Neither is universally better — it depends on the medication. Chronic, maintenance categories like TRT, HRT, hair loss, and skin favor subscription, because patients refill for months or years and recurring revenue compounds lifetime value. Episodic or acute needs favor pay-per-visit, because there is nothing to subscribe to. Most durable clinics blend the two: a transactional entry point plus subscription refills for anything a patient takes continuously.
How does subscription affect LTV:CAC for a telehealth clinic?
It usually improves it. The widely cited healthy benchmark is roughly 3:1 lifetime value to customer acquisition cost. Acquisition cost is paid once, up front. A subscription spreads many refill orders across that single cost, so lifetime value climbs with every month a patient stays. Pay-per-visit has to re-earn the patient — and often re-pay acquisition — for each purchase, which makes the same ratio harder to reach.
What is a hybrid telehealth revenue model?

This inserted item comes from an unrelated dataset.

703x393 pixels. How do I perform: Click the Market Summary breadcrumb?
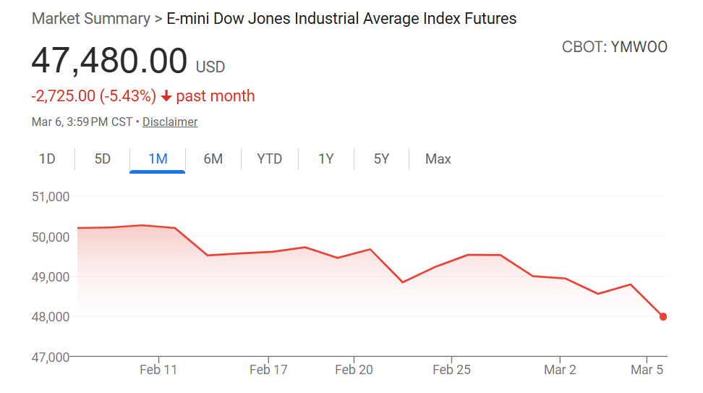click(x=90, y=19)
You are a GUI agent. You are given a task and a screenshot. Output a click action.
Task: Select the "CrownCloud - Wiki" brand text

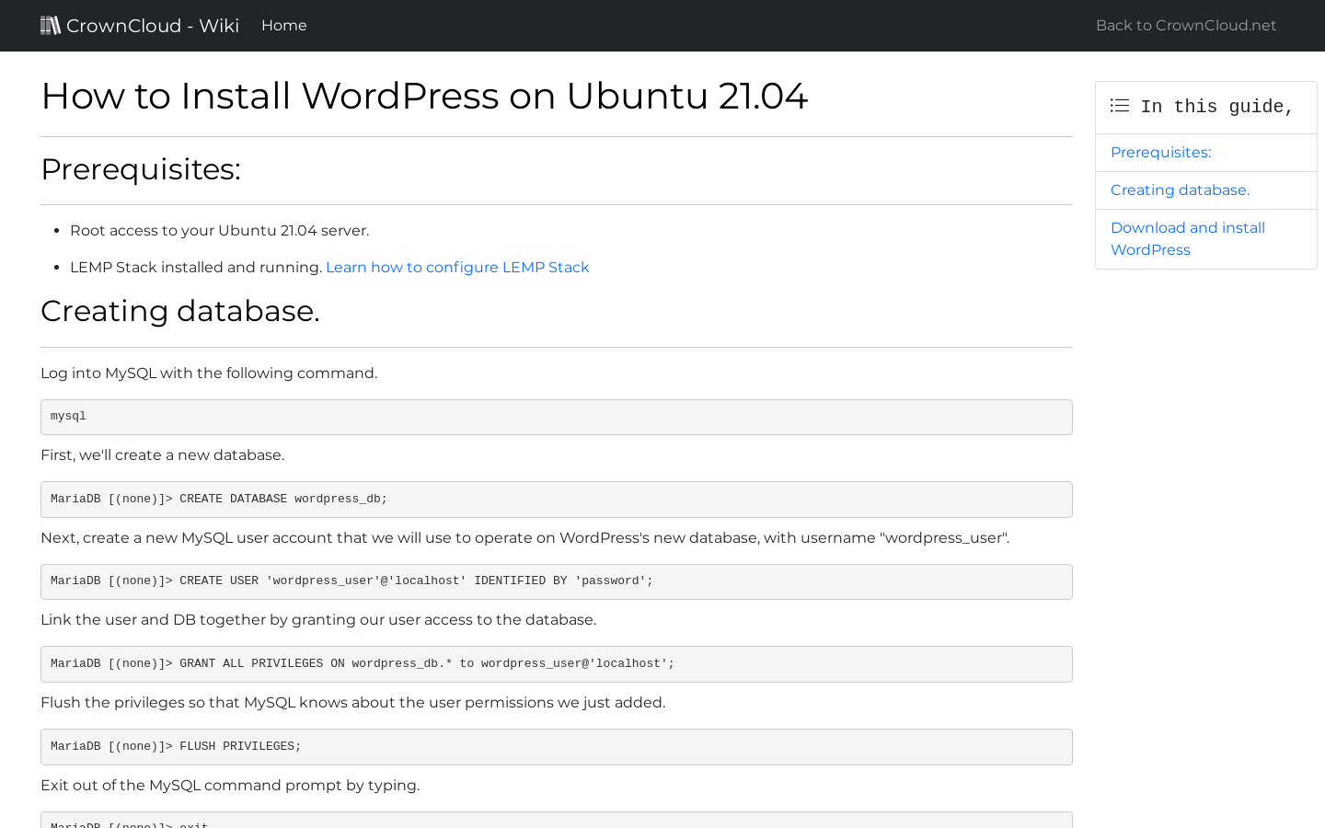[152, 25]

A hybrid charges a one-time visit or consultation fee to start, then bills a recurring subscription for ongoing medication refills. The visit fee lowers the barrier to a first purchase and covers the cost of the clinical review; the subscription captures the recurring value of a maintenance medication. Companies like Hims & Hers and Ro popularized this shape: cheap or free to enter, recurring to retain.
Do subscription telehealth models have compliance requirements?
Yes. Any recurring charge is a negative-option offer under FTC rules, which require clear and conspicuous disclosure of the terms, express informed consent before billing, and a simple cancellation path. On the clinical side, every refill still needs a valid prescription and, where required, a provider's review — a subscription bills automatically, but it cannot auto-approve medication. Build cancellation and clinical review into the flow from day one.
Which model has better gross margin?
Gross margin is driven more by category and fulfillment cost than by billing model, but subscription tends to show healthier blended margin over time. The first order carries the acquisition cost and clinical review; later refills carry mostly medication and fulfillment cost, so margin on a subscribed patient improves as they stay. Pay-per-visit re-incurs the heavier first-order costs on every purchase, compressing blended margin.
This article is operator education, not medical, legal, or tax advice. Telehealth and pharmacy regulation vary by state and product and change frequently. Verify the specifics for your business with qualified counsel and your pharmacy partner.